H.E.A.T - II

H.E.A.T II cover
Gain Music Entertainment / earMusic
Let’s be honest, H.E.A.T, who were “discovered” by actor/musician/connoisseur Peter Stormare, were doing okay, but never managed to climb to the echelon of melodic bands, with old behemoths still holding tight onto their headline spots, no matter how talented young pretenders might be.
Losing their original singer, Kenny Leckremo, seemed like a big deal, one that could end the band, but they took in a “Voice” kid wonder by the name of Erik Grönwall and took the time to actually groom and hone him into a bona fide singer and frontman, so when they debuted with him, results where, no less than stunning. However losing their guitarist and main songwriters, Dalone and Rivers (with the latter making a comeback) meant that the band went through a rather dry and unremarkable spell that culminated with 2017 “The Great Unknown” that really seemed to be the nail in the coffin for these young whippersnappers. It wasn’t meant to be however.
Resetting pretty much everything and going on to self-produce their new album – they chose to dub “II”, they certainly managed to recapture a lot of their lost mojo, even if this throwback makes them sound slightly, I wouldn’t go as far as to say dated, but reliced.
The band seems to take a no prisoners approach, with this album being one of their rockiest to date, with Dalone on fire on the guitars, often complemented by JT’s keys that aim to fill in the void that a second guitar has left. The heavy touring makes certain the band sounds tight and authoritative and well Grönwall, he just delivers like his life depended on it.
If you like “Address the Nation”, this album sounds like it’s 80s/90s cousin. It has a bunch of excellent songs, but probably lacks a megahit like “Living on the Run” or “It’s All About Tonight”…
“Rock Your Body” has this raunchy Def Leppard vibe, but then it sleazes out, taking a page out of Whitesnake’s songbook and making a paper airplane out of it, opting to stick out it’s tongue and also pilfer a few ideas of early Europe. The bouillabaisse is tasty enough… and sounds unmistakably like H.E.A.T.
“Dangerous Ground” could have been the new “Danger Zone” (sort of) if “Top Run” (the original sequel to Top Gun) was ever made. You get the idea. Top notch 80s rock anthem with a chorus that goes on for miles. Sexy.
“Come Clean” brings the keys to the front for a dramatic and dynamic tune that feels like a H.E.A.T instaclassic.
“Victory” is quite pompous and wimpy, with Grönwall, even channeling a little Dio when he’s raspier. If this is pop metal, sign me up.

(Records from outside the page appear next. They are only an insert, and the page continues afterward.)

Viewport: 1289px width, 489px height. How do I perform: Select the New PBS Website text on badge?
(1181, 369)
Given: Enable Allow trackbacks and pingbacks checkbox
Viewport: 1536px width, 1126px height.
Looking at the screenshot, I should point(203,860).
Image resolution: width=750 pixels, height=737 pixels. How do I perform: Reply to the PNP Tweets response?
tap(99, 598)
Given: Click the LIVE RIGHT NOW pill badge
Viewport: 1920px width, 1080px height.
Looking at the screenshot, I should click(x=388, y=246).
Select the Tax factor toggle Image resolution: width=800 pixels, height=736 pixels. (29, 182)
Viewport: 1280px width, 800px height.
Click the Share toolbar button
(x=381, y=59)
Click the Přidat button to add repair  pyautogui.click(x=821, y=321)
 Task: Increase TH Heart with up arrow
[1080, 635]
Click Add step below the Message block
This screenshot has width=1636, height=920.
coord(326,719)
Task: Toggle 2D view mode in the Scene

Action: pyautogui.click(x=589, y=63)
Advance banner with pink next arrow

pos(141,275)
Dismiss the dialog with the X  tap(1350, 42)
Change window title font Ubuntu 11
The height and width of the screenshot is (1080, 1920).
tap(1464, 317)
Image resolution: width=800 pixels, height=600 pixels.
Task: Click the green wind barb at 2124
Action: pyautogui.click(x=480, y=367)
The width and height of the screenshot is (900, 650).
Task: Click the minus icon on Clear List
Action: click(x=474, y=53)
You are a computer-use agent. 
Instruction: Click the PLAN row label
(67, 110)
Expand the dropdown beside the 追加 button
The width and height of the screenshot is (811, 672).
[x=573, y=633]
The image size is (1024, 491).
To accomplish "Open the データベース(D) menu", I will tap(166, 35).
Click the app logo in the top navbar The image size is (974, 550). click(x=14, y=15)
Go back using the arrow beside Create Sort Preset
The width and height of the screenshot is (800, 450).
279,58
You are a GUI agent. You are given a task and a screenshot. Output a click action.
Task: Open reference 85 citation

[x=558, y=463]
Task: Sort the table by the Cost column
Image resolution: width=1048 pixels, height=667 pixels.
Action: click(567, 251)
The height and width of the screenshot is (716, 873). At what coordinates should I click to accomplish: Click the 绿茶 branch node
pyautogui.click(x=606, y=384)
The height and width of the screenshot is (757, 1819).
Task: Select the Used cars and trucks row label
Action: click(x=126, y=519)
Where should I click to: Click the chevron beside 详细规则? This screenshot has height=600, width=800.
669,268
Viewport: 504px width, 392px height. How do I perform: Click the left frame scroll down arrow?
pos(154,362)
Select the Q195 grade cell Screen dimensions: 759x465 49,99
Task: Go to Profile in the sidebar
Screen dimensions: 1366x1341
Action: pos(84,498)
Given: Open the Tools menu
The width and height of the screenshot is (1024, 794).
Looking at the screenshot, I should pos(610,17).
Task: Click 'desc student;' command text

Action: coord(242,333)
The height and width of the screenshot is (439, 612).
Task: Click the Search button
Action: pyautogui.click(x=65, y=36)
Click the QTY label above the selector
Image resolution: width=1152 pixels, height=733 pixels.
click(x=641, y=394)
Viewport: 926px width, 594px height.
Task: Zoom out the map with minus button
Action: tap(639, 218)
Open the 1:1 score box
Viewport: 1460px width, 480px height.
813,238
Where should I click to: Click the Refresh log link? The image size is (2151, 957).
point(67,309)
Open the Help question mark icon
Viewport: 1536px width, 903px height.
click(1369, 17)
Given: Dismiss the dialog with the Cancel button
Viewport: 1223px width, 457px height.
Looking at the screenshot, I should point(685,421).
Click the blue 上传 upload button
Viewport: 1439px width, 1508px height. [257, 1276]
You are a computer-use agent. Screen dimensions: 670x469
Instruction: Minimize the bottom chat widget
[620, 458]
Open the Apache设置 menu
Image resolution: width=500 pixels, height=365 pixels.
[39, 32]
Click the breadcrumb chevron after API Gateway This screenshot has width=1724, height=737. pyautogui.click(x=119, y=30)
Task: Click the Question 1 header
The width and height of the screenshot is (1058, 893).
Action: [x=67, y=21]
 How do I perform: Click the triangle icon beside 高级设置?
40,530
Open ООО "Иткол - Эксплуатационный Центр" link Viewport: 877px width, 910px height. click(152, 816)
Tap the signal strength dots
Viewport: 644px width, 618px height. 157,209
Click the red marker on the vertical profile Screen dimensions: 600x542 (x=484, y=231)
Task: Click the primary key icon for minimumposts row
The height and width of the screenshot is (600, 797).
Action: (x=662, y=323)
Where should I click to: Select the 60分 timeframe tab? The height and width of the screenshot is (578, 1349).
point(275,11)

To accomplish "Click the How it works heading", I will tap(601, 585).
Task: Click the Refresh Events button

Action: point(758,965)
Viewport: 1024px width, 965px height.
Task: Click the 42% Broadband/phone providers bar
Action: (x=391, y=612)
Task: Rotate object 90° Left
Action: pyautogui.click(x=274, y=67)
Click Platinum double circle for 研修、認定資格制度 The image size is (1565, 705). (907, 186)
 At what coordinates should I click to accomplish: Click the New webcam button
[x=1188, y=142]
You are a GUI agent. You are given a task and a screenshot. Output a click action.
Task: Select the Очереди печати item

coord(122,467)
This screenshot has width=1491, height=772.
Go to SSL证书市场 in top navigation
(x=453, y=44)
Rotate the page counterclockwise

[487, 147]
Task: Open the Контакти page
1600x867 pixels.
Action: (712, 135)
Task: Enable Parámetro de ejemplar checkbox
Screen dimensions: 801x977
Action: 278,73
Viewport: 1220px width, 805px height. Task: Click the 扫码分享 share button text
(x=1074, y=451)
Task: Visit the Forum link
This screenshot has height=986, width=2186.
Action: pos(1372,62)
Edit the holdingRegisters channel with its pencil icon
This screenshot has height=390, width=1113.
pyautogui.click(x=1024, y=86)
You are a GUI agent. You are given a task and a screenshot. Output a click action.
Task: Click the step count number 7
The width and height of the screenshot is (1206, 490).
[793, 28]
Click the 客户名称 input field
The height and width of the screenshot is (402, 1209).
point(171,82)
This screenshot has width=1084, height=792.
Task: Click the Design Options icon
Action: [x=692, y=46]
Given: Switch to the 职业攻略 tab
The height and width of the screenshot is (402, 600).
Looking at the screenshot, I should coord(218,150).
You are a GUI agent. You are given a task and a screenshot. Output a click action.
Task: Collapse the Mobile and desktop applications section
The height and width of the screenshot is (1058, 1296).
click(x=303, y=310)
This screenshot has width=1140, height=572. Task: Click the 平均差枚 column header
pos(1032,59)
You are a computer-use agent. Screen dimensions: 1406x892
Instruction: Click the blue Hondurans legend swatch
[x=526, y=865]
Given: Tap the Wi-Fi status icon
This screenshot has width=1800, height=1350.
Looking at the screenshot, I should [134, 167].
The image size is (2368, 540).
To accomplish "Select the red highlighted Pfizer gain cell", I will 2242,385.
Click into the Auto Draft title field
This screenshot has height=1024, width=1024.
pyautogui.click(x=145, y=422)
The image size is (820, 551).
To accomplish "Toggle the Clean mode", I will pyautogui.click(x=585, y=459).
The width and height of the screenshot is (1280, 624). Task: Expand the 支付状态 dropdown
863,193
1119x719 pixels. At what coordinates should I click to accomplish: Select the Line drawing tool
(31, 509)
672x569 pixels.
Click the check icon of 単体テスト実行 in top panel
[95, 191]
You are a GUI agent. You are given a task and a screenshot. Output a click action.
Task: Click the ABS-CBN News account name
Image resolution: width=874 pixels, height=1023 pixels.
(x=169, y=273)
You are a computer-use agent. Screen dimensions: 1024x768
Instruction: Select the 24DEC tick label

“We Are Gods” is funkier, but has the same cocksure character and a heavy as hell riff (the heaviest you’d expect the band to sound). Think Leppard and Queen when they sounded rocking and heavy… (ie “Princess of the Universe”, “Headlong” etc.) that sort of euphoric melodic rock with incredible vocals.
“Adrenaline” opens with some sing-along “oooh’s” and goes directly into high gear – no problem –  soon bursting into an cool chorus and reprising the sing-along parts. Awesome bubblegum rock with a huge chorus, just like they used to make em!
“One By One” is more percussive and hi-tech 80s inspired MR. Think Winger on steroids.
“Nothing to Say” is the sole ballad on offer, you can tell as soon as the spacey keys make their presence felt, soon complimented by some soft guitars. Think of what Bon Jovi, can’t even come close to these days, with a more sparkly chorus of Foreigner proportions. It’s the good shit.
I was half expecting “Heaven Must Have Won An Angel” to be a ballad too and it’s certainly quite melodic at first, but it’s the sort of AOR inspired power ballad, that’s been turned into a mid-tempo melodic anthem just by adding a beat to it. It’s no dud and it fits the album well, after a slower track.
With a song called “Under the Gun”, you can’t expect anything less than something excitable and that’s what you get. It might not be as good as the Danger Danger epic or even the Eclipse one, but it’s not miles away and it’s a perfect transition to the album’s conclusion the slow burning, but totally mega “Rise” that sounds like something that didn’t end up in a Europe album of old, but should most definitely had.
While “II” might not be the best H.E.A.T album, it certainly is their most consistent to this point. A very welcome return to form.